Friday, June 6, 2008

Never a Doubt

Celtics fans should be heartened by last night's win in Game One, especially when one considers that the Cs gave the Lakers every opportunity to steal a win (and home court advantage). Consider these plays:

* With 3 minutes left in the third quarter, on a two-on-one fastbreak, Ray Allen (who has spent the last four weeks throwing his aging body into any opposing player to try and get himself to the free throw line to 'grind' his way out of a shooting slump by manufacturing points), decided to try an around-the-back pass rather than challenge his nemesis, Kobe.

* After doing his best to shoot the Cs out of the game with several brutal attempts in crunch time (including the previous possession), Sam Cassell decided to become a pass-first guy with 0:02 left on the shot clock and 7 minutes left.

* Despite a decided rebound advantage, the Cs gave up two key offensive rebounds in the fourth quarter to Pau Gausol (one with 6:11 left and the Cs clinging to a 4 point advantage, the other a minute later, with the deficit at 6).

* Two separate back-court violations -- which get called once per leap year in the NBA -- both of which may have been influenced by the large icon of the Larry O'Brien NBA Championship Trophy which was laid down over the centerline area:
-- In the first quarter, the Lakers' Pau Gausol was called for a back-court violation, although the replay showed that the call should not have been made.
-- In the fourth with 9 minutes left, KG saved a bad pass by taking off just short of the center-court line; although replays confirmed the (non)-call, it easily could have been whistled.

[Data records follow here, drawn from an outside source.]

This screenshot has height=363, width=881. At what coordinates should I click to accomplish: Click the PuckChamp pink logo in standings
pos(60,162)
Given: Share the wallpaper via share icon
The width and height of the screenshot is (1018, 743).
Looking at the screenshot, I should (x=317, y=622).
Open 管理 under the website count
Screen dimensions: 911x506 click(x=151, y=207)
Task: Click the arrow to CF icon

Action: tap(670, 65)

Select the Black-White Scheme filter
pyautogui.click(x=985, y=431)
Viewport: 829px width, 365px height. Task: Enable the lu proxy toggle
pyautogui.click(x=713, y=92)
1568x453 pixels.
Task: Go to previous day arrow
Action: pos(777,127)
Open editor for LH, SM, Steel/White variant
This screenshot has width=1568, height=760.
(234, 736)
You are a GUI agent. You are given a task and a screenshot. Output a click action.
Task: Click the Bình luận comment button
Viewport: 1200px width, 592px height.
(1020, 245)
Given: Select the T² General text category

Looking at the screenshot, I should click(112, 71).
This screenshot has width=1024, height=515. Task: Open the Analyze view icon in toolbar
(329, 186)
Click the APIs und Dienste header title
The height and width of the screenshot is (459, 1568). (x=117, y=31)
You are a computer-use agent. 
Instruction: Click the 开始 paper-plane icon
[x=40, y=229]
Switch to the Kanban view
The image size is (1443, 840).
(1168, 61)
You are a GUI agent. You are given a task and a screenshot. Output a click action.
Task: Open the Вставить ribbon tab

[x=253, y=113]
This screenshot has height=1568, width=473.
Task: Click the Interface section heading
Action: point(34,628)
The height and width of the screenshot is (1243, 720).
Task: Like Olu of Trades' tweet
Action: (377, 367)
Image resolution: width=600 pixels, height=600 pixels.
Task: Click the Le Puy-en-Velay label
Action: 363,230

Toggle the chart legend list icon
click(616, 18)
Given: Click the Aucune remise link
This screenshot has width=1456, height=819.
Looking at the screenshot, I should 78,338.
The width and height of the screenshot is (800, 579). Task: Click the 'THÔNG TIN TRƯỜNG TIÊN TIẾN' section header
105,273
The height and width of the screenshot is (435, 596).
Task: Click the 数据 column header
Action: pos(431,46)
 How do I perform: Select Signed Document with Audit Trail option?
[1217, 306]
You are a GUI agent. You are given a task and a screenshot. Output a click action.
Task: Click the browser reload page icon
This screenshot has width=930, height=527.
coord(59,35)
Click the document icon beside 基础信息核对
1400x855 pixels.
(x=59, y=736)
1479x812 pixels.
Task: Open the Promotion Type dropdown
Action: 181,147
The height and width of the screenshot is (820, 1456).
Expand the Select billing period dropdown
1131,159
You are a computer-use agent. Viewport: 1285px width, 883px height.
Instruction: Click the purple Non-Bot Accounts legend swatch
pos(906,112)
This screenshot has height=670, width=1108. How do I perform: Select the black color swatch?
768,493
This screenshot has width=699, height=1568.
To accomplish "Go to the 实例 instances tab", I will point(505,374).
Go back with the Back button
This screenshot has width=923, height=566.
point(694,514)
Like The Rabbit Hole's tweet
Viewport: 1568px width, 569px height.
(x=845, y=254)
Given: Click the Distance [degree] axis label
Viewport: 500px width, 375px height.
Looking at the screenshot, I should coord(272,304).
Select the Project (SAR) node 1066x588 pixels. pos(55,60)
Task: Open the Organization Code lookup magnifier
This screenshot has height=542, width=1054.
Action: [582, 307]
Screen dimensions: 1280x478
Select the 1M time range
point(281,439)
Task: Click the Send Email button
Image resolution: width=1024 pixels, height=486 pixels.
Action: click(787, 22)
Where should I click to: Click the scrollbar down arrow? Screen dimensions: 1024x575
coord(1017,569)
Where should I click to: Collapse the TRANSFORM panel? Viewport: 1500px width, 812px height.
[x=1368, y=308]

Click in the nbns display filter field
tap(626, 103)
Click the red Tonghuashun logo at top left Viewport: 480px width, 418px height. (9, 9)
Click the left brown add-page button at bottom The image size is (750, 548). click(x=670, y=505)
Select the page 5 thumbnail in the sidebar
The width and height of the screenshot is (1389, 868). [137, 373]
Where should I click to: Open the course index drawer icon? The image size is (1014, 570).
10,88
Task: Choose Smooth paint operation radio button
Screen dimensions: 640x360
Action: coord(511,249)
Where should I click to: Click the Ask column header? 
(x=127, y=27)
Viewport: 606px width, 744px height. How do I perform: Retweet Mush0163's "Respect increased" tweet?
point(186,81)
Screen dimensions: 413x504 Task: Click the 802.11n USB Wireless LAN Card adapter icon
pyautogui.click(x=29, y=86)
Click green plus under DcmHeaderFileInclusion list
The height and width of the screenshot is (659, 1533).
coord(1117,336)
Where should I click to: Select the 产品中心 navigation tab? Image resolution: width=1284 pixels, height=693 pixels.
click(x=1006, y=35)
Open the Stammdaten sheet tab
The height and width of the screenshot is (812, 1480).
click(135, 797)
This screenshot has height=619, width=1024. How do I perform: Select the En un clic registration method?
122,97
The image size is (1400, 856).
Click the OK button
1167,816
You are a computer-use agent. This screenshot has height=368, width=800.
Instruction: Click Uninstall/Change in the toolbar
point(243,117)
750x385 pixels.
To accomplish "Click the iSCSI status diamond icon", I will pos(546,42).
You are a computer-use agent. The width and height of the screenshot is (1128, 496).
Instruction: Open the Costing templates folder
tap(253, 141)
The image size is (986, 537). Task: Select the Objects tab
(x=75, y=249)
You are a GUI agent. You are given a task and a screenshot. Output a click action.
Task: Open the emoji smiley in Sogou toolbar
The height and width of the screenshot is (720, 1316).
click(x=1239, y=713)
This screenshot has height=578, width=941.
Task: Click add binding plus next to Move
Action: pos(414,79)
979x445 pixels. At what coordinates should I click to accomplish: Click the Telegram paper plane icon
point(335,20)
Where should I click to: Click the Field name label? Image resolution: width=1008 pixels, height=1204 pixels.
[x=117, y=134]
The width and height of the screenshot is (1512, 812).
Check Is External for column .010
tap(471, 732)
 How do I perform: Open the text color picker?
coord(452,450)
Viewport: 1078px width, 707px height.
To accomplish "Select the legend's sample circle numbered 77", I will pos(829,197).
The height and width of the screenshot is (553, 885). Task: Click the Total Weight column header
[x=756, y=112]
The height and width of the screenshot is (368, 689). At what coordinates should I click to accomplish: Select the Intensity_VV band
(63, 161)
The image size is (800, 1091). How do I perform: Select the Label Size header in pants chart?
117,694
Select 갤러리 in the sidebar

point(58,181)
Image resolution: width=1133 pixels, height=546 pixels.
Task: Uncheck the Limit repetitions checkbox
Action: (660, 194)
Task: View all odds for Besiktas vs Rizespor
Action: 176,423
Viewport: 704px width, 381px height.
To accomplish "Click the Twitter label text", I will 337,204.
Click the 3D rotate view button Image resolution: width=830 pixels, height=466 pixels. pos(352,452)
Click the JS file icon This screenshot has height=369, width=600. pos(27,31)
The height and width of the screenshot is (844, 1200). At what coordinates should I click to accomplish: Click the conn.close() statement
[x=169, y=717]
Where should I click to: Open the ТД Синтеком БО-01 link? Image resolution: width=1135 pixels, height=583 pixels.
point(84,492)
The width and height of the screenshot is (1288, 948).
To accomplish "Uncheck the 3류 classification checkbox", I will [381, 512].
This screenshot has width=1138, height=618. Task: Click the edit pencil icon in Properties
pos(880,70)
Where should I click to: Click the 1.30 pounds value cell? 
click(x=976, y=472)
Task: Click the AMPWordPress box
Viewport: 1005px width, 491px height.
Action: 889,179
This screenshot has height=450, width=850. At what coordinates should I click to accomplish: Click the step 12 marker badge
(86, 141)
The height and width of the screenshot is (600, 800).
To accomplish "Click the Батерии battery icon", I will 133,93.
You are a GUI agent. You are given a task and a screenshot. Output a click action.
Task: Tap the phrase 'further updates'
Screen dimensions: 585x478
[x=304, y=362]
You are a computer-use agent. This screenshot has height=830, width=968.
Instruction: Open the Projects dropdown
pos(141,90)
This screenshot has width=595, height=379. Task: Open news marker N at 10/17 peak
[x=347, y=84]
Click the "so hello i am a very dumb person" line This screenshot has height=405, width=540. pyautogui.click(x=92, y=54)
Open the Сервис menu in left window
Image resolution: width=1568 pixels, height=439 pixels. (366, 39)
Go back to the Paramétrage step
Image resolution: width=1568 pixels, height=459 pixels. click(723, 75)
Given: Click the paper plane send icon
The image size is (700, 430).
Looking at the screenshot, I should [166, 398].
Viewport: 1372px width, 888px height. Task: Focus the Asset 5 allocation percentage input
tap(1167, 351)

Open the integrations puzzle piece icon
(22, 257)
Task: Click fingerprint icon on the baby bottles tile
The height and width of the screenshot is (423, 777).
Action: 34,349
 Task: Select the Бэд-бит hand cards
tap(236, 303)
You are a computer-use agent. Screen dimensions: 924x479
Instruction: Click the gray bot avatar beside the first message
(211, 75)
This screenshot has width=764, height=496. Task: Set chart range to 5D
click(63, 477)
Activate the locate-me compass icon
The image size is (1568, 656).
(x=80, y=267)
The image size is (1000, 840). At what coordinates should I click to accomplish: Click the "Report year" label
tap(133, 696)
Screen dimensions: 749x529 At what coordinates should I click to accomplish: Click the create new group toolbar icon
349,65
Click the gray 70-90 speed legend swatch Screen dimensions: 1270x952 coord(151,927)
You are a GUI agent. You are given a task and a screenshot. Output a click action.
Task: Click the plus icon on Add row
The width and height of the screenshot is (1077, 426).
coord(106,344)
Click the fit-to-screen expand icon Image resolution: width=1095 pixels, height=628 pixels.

The Cs ended up converting on the broken play.

* Ray Allen missed only his 5th foul shot of the entire playoffs (he's shooting 92.9%) with 2:33 left.

Despite all this, and a general lack of ability to 'score the basketball' in the fourth quarter on the part of the Cs, the Lakers couldn't close the deal. As Kobe said after the game, it was a "nice little kick in the ass."

Stay classy, Kobe.

And we'll see you on Sunday, for a game that has now become a 'must-win' for...the Lakers.

With the 2-3-2 format, which is unique for any team sport (excepting baseball, where the home court is not nearly as important as in basketball or hockey), the pressure on the visiting team to 'steal' a game on the road in the first two games is enormous.

With almost no chance to win the Series if they return to Boston for Game 6 with a 2-3 deficit, the Lakers have to either win Game Two, or else win three games in a row in LA (Games 3, 4, and 5).

We'll see if Kobe can convert the bunnies.